__Task statement__. From the first line to the last, please write out the data exactly.

__Material for this task__.
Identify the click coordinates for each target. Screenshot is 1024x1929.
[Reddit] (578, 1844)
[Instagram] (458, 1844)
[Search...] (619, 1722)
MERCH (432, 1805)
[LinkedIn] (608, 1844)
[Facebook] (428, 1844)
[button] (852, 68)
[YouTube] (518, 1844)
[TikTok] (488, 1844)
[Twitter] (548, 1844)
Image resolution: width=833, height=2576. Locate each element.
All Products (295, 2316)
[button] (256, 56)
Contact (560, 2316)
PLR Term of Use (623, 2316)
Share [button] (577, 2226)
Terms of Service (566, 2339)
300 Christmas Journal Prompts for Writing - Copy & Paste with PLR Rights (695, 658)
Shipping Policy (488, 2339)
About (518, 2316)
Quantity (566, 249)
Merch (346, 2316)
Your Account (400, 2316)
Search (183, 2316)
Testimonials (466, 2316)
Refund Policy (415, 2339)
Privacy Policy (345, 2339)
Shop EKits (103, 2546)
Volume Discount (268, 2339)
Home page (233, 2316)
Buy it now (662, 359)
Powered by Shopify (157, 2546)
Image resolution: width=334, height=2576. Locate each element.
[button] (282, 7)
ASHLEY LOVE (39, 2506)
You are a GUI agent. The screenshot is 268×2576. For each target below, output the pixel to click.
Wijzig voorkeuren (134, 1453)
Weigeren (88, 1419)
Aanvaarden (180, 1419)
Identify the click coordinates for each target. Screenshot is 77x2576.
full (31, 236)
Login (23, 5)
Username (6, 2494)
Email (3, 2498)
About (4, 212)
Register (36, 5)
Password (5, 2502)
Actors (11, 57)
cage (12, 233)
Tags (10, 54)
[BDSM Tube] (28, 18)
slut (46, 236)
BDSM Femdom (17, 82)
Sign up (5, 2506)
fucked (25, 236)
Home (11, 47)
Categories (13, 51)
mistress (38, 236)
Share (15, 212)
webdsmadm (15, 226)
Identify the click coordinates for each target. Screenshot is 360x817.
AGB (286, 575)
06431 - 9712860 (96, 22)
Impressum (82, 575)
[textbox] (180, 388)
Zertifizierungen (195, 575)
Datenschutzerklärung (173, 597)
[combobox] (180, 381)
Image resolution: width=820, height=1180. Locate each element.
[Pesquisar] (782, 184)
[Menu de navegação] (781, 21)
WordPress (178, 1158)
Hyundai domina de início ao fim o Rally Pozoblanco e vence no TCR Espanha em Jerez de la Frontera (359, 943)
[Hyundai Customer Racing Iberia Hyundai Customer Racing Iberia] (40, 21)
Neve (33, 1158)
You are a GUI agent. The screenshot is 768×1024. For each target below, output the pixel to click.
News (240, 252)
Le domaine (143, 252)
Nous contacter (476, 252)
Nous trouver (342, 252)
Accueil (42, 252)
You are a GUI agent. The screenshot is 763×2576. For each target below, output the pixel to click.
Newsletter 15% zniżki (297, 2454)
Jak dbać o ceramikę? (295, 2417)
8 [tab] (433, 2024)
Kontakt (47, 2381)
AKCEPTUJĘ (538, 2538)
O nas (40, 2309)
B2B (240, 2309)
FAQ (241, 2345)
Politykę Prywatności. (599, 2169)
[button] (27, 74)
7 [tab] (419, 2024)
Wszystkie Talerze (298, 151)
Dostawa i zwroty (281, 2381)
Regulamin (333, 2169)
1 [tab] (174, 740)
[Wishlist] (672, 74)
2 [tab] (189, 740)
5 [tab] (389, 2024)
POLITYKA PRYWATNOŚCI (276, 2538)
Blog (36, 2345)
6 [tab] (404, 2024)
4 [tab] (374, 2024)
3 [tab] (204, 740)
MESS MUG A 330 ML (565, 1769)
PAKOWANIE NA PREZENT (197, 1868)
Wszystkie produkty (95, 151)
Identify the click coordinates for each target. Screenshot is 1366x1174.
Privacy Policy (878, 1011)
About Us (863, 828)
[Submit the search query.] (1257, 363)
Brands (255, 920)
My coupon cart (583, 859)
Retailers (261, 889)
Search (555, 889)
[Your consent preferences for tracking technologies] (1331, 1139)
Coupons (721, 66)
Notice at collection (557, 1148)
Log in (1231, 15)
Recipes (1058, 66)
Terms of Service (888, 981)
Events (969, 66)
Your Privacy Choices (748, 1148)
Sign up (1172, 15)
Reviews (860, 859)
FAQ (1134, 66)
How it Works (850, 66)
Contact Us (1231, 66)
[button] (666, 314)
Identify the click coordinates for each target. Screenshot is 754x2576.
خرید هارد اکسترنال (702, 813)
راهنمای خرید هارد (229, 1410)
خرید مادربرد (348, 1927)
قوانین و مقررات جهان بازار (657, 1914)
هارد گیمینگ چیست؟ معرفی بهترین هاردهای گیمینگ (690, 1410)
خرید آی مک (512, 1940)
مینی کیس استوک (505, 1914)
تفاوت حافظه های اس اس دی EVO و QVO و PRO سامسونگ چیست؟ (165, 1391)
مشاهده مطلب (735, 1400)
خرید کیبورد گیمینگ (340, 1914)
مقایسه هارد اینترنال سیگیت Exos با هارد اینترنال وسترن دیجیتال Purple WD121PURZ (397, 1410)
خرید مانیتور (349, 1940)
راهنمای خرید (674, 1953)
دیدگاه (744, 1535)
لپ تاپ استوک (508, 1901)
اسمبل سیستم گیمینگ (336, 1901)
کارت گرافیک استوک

__Answer space__.
Identify the click coordinates for each target. Screenshot is 1024x1929.
[Reddit] (578, 1844)
[Instagram] (458, 1844)
[Search...] (619, 1722)
MERCH (432, 1805)
[LinkedIn] (608, 1844)
[Facebook] (428, 1844)
[button] (852, 68)
[YouTube] (518, 1844)
[TikTok] (488, 1844)
[Twitter] (548, 1844)
Image resolution: width=833, height=2576. Locate each element.
All Products (295, 2316)
[button] (256, 56)
Contact (560, 2316)
PLR Term of Use (623, 2316)
Share [button] (577, 2226)
Terms of Service (566, 2339)
300 Christmas Journal Prompts for Writing - Copy & Paste with PLR Rights (695, 658)
Shipping Policy (488, 2339)
About (518, 2316)
Quantity (566, 249)
Merch (346, 2316)
Your Account (400, 2316)
Search (183, 2316)
Testimonials (466, 2316)
Refund Policy (415, 2339)
Privacy Policy (345, 2339)
Shop EKits (103, 2546)
Volume Discount (268, 2339)
Home page (233, 2316)
Buy it now (662, 359)
Powered by Shopify (157, 2546)
Image resolution: width=334, height=2576. Locate each element.
[button] (282, 7)
ASHLEY LOVE (39, 2506)
You are a GUI agent. The screenshot is 268×2576. For each target below, output the pixel to click.
Wijzig voorkeuren (134, 1453)
Weigeren (88, 1419)
Aanvaarden (180, 1419)
Identify the click coordinates for each target. Screenshot is 77x2576.
full (31, 236)
Login (23, 5)
Username (6, 2494)
Email (3, 2498)
About (4, 212)
Register (36, 5)
Password (5, 2502)
Actors (11, 57)
cage (12, 233)
Tags (10, 54)
[BDSM Tube] (28, 18)
slut (46, 236)
BDSM Femdom (17, 82)
Sign up (5, 2506)
fucked (25, 236)
Home (11, 47)
Categories (13, 51)
mistress (38, 236)
Share (15, 212)
webdsmadm (15, 226)
Identify the click coordinates for each target. Screenshot is 360x817.
AGB (286, 575)
06431 - 9712860 (96, 22)
Impressum (82, 575)
[textbox] (180, 388)
Zertifizierungen (195, 575)
Datenschutzerklärung (173, 597)
[combobox] (180, 381)
Image resolution: width=820, height=1180. Locate each element.
[Pesquisar] (782, 184)
[Menu de navegação] (781, 21)
WordPress (178, 1158)
Hyundai domina de início ao fim o Rally Pozoblanco e vence no TCR Espanha em Jerez de la Frontera (359, 943)
[Hyundai Customer Racing Iberia Hyundai Customer Racing Iberia] (40, 21)
Neve (33, 1158)
You are a GUI agent. The screenshot is 768×1024. For each target below, output the pixel to click.
News (240, 252)
Le domaine (143, 252)
Nous contacter (476, 252)
Nous trouver (342, 252)
Accueil (42, 252)
You are a GUI agent. The screenshot is 763×2576. For each target below, output the pixel to click.
Newsletter 15% zniżki (297, 2454)
Jak dbać o ceramikę? (295, 2417)
8 [tab] (433, 2024)
Kontakt (47, 2381)
AKCEPTUJĘ (538, 2538)
O nas (40, 2309)
B2B (240, 2309)
FAQ (241, 2345)
Politykę Prywatności. (599, 2169)
[button] (27, 74)
7 [tab] (419, 2024)
Wszystkie Talerze (298, 151)
Dostawa i zwroty (281, 2381)
Regulamin (333, 2169)
1 [tab] (174, 740)
[Wishlist] (672, 74)
2 [tab] (189, 740)
5 [tab] (389, 2024)
POLITYKA PRYWATNOŚCI (276, 2538)
Blog (36, 2345)
6 [tab] (404, 2024)
4 [tab] (374, 2024)
3 [tab] (204, 740)
MESS MUG A 330 ML (565, 1769)
PAKOWANIE NA PREZENT (197, 1868)
Wszystkie produkty (95, 151)
Identify the click coordinates for each target. Screenshot is 1366x1174.
Privacy Policy (878, 1011)
About Us (863, 828)
[Submit the search query.] (1257, 363)
Brands (255, 920)
My coupon cart (583, 859)
Retailers (261, 889)
Search (555, 889)
[Your consent preferences for tracking technologies] (1331, 1139)
Coupons (721, 66)
Notice at collection (557, 1148)
Log in (1231, 15)
Recipes (1058, 66)
Terms of Service (888, 981)
Events (969, 66)
Your Privacy Choices (748, 1148)
Sign up (1172, 15)
Reviews (860, 859)
FAQ (1134, 66)
How it Works (850, 66)
Contact Us (1231, 66)
[button] (666, 314)
Identify the click coordinates for each target. Screenshot is 754x2576.
خرید هارد اکسترنال (702, 813)
راهنمای خرید هارد (229, 1410)
خرید مادربرد (348, 1927)
قوانین و مقررات جهان بازار (657, 1914)
هارد گیمینگ چیست؟ معرفی بهترین هاردهای گیمینگ (690, 1410)
خرید آی مک (512, 1940)
مینی کیس استوک (505, 1914)
تفاوت حافظه های اس اس دی EVO و QVO و PRO سامسونگ چیست؟ (165, 1391)
مشاهده مطلب (735, 1400)
خرید کیبورد گیمینگ (340, 1914)
مقایسه هارد اینترنال سیگیت Exos با هارد اینترنال وسترن دیجیتال Purple WD121PURZ (397, 1410)
خرید مانیتور (349, 1940)
راهنمای خرید (674, 1953)
دیدگاه (744, 1535)
لپ تاپ استوک (508, 1901)
اسمبل سیستم گیمینگ (336, 1901)
کارت گرافیک استوک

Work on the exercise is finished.